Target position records
•••••

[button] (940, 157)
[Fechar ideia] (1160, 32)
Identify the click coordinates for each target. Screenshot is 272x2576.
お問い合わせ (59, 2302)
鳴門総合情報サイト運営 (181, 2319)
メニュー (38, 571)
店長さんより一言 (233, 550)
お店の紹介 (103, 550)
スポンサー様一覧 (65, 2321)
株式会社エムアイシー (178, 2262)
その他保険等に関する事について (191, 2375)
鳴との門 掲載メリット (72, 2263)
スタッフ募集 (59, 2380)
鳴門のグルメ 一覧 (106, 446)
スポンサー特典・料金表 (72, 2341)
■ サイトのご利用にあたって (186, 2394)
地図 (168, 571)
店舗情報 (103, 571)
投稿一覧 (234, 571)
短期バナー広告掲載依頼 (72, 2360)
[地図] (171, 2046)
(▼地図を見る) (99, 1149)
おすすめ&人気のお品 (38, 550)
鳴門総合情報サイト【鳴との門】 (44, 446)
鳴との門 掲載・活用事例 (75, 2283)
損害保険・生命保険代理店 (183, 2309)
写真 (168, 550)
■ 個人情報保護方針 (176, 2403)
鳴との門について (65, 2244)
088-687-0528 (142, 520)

•••••

Challenge ->
Turn all of the rows above into a numbered list, leaving out any blank lines.

Output for this exercise ->
1. [button] (940, 157)
2. [Fechar ideia] (1160, 32)
3. Identify the click coordinates for each target. Screenshot is 272x2576.
4. お問い合わせ (59, 2302)
5. 鳴門総合情報サイト運営 (181, 2319)
6. メニュー (38, 571)
7. 店長さんより一言 (233, 550)
8. お店の紹介 (103, 550)
9. スポンサー様一覧 (65, 2321)
10. 株式会社エムアイシー (178, 2262)
11. その他保険等に関する事について (191, 2375)
12. 鳴との門 掲載メリット (72, 2263)
13. スタッフ募集 (59, 2380)
14. 鳴門のグルメ 一覧 (106, 446)
15. スポンサー特典・料金表 (72, 2341)
16. ■ サイトのご利用にあたって (186, 2394)
17. 地図 (168, 571)
18. 店舗情報 (103, 571)
19. 投稿一覧 (234, 571)
20. 短期バナー広告掲載依頼 (72, 2360)
21. [地図] (171, 2046)
22. (▼地図を見る) (99, 1149)
23. おすすめ&人気のお品 (38, 550)
24. 鳴門総合情報サイト【鳴との門】 (44, 446)
25. 鳴との門 掲載・活用事例 (75, 2283)
26. 損害保険・生命保険代理店 (183, 2309)
27. 写真 (168, 550)
28. ■ 個人情報保護方針 (176, 2403)
29. 鳴との門について (65, 2244)
30. 088-687-0528 (142, 520)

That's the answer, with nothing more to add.